- What is asked
a: From the passage on writing about war, pull out the stretch from "I bring you, the" through "a human one.", word for word.
b: In the passage on writing about war, what real history does Martin draw from?

- Passage
The irony is that the real history Martin draws from, The War of the Roses, is simultaneously crueler, kinder, more noble, more horrific, more impactful, and ultimately more hopeful than Martin’s own work. And this was post the Hundred Years War and all the wars that preceded it.
I bring you, the Duality of Man.
If you want to write a realistic battle scene, start with real war. If you want to write about the horrors of war, start with real war. Pick a war, any war, and dig in. Reading the experiences of others is a way to gain insight into experiences you yourself don’t share and start to process the different philosophies born out of those experiences. The horror of war is a human one.
The most important lesson is that you won’t get there by focusing on the battle itself. To truly feel the impact, every character needs to be carefully built from the very beginning with a through line to every horrific event that happens to them. If you want to learn how to do that, then you need to go study every single war movie from good to bad (including the jingoistic rah-rah ones) like Apocalypse Now, Saving Private Ryan, Battle for Iwo Jima, etc, to really start internalizing the underlying storytelling structure and character design formula that makes those films tick. There’s no one better at portraying the horror and humanity of war than the war film industry. Part of what makes the best of these films really good is their willingness to allow their characters to be emotional and vulnerable. Which you won’t find in a lot of fantasy novels that run on machismo, but is the secret sauce that gives Tolkien his impact.

- Data lines

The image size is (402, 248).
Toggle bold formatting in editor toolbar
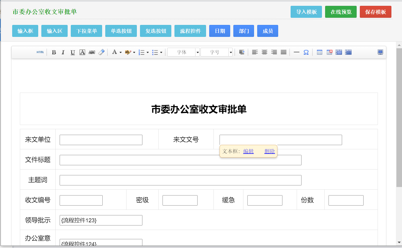coord(54,52)
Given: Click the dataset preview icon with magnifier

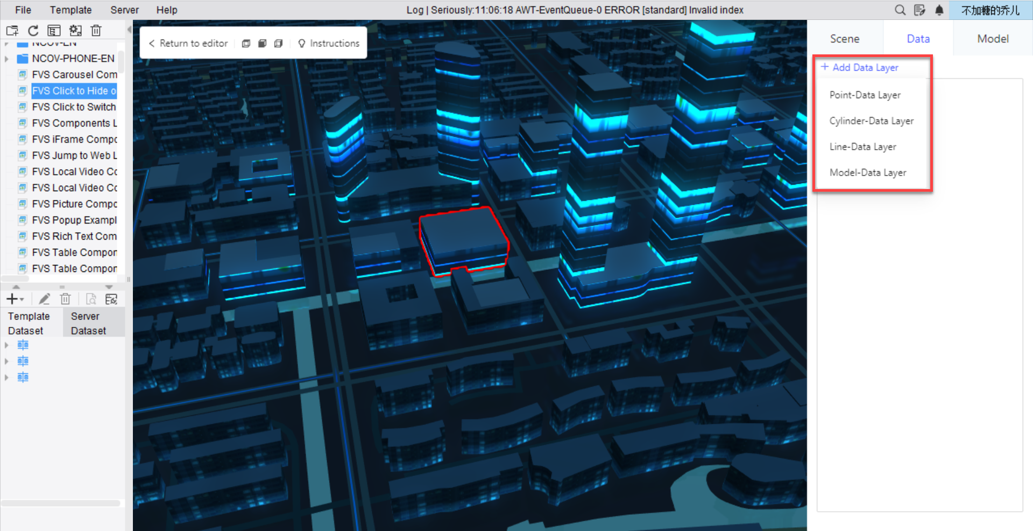Looking at the screenshot, I should pyautogui.click(x=91, y=299).

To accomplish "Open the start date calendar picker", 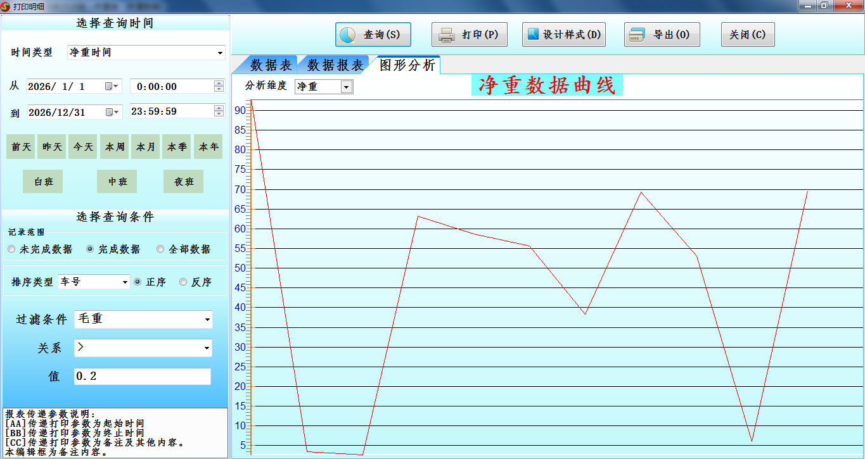I will click(x=112, y=87).
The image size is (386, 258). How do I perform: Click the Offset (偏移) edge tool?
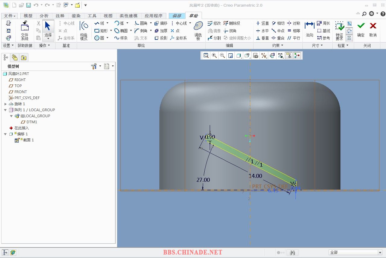161,23
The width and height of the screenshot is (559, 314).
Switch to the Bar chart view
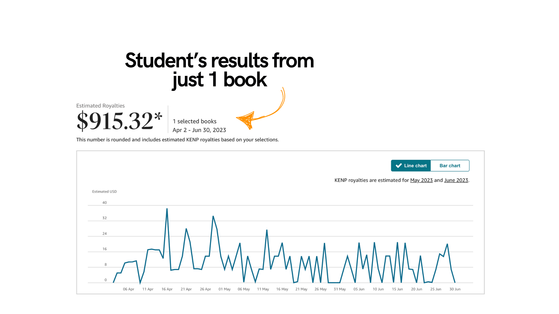[x=450, y=166]
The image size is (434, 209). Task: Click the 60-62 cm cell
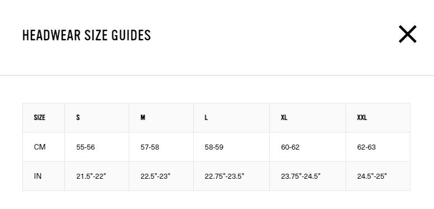pyautogui.click(x=308, y=147)
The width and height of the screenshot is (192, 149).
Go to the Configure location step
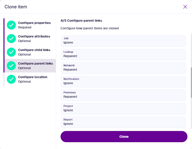32,79
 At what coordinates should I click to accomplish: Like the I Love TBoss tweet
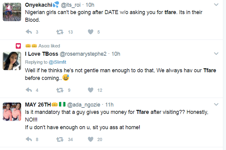pyautogui.click(x=91, y=90)
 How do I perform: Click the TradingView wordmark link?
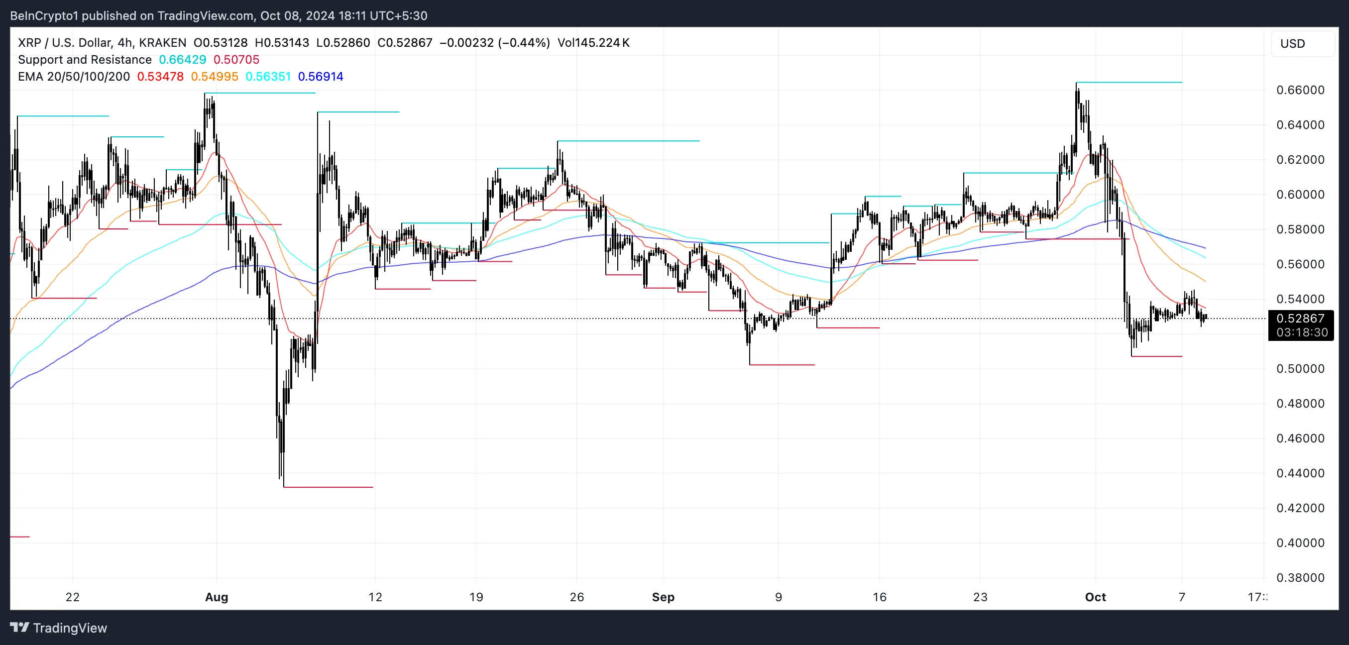click(70, 628)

- Solutions to each task
a:
I bring you, the Duality of Man.
If you want to write a realistic battle scene, start with real war. If you want to write about the horrors of war, start with real war. Pick a war, any war, and dig in. Reading the experiences of others is a way to gain insight into experiences you yourself don’t share and start to process the different philosophies born out of those experiences. The horror of war is a human one.

b: The War of the Roses.